Colombia

Hipertensión /Columna de opinión Crítica Mente

Varios aficionados al cine lamentaron la ausencia de Diamantes en bruto en la reciente ceremonia de los Premios Óscar.

Los más entusiastas aseguraban que este filme de Netflix habría merecido estar nominado como mejor película, mientras el grueso de sus seguidores aseguraban que lo mínimo era una candidatura para Adam Sandler como mejor actor.

La omisión de la cinta por parte de la Academia dejó a los fanáticos aburridos y a los espectadores desprevenidos con ganas de verla.

Diamantes en bruto fue dirigida por los hermanos Safdie, una dupla neoyorquina que se ha convertido en objeto de culto con historias viscerales
sobre personajes que suelen vivir en el límite. En este caso se trata de un joyero adicto a las apuestas (Adam Sandler) que es acosado por unos acreedores.

Adam Sandler

Sandler rompió su esquema de comedia con la nueva película.

Para conseguir los recursos para pagar sus deudas, el protagonista incurre en toda clase de torpezas, en lo que termina convertido en una vertiginosa caída de la que nada parece poder salvarlo.

La película es admirable por su realización y su dirección. Los hermanos Safdie tienen una asombrosa capacidad de construir atmósferas opresivas con el manejo de la cámara, la frenética edición y una mezcla de sonido que a veces raya en el caos.
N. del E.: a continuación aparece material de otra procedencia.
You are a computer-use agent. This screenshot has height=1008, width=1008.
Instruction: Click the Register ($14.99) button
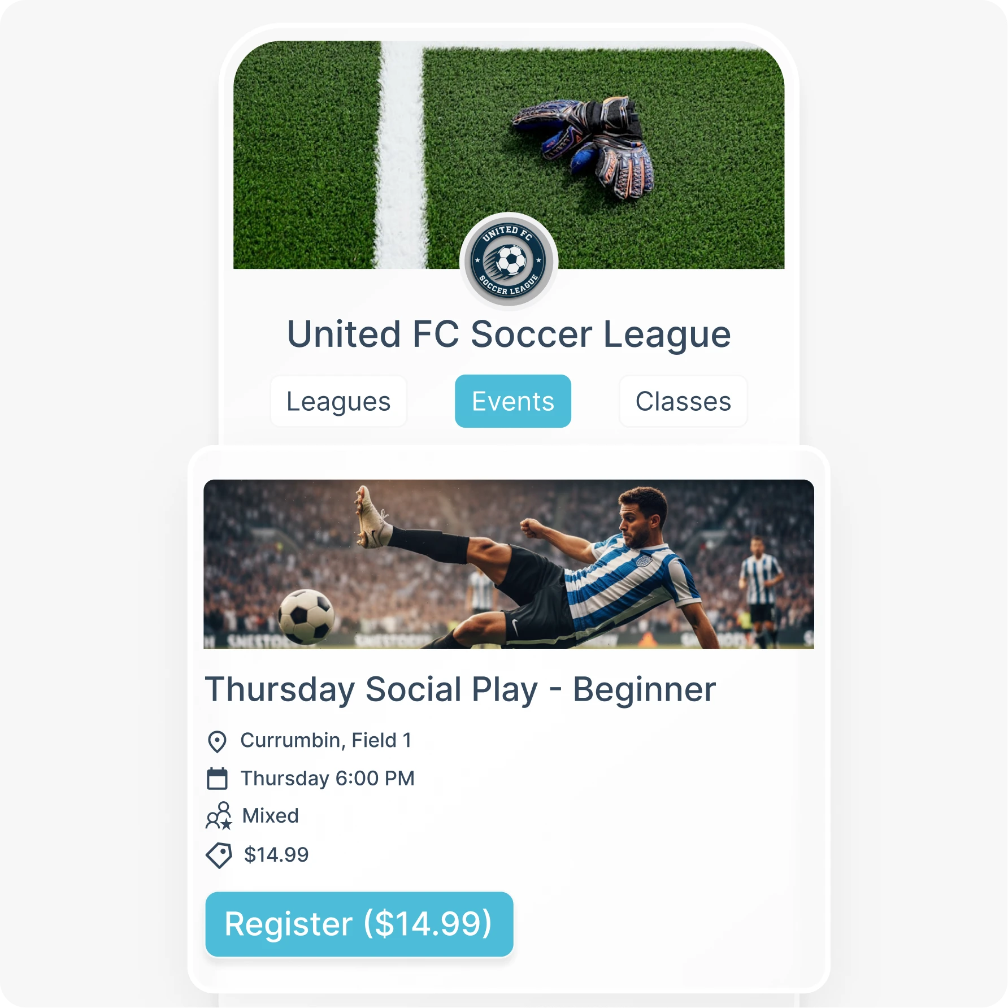[359, 924]
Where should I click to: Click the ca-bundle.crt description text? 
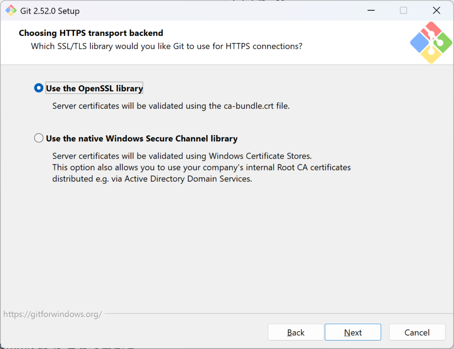pos(171,106)
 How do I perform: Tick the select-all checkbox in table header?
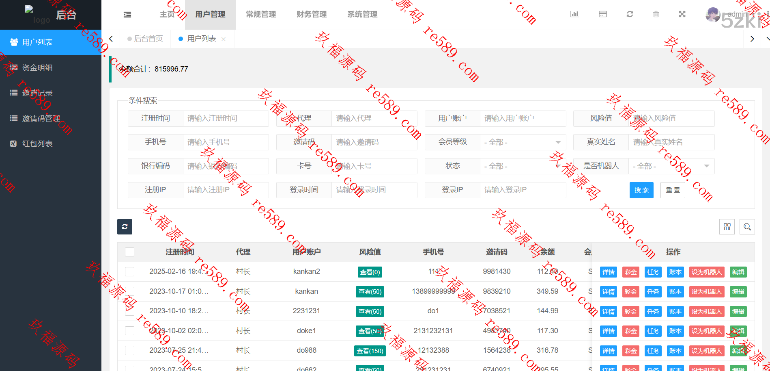[x=130, y=252]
Mención aparte merece un elenco secundario que parece extraído de una pesadilla urbana.
A pesar de sus logros, la película desafía una premisa básica de la narrativa: la que dice que el protagonista de una historia debe generar al menos un mínimo de empatía en el público. El personaje de Sandler es tan irritante que termina dividiendo a los espectadores en dos bandos irreconciliables: los que lamentaron su ausencia en los Óscar y nosotros.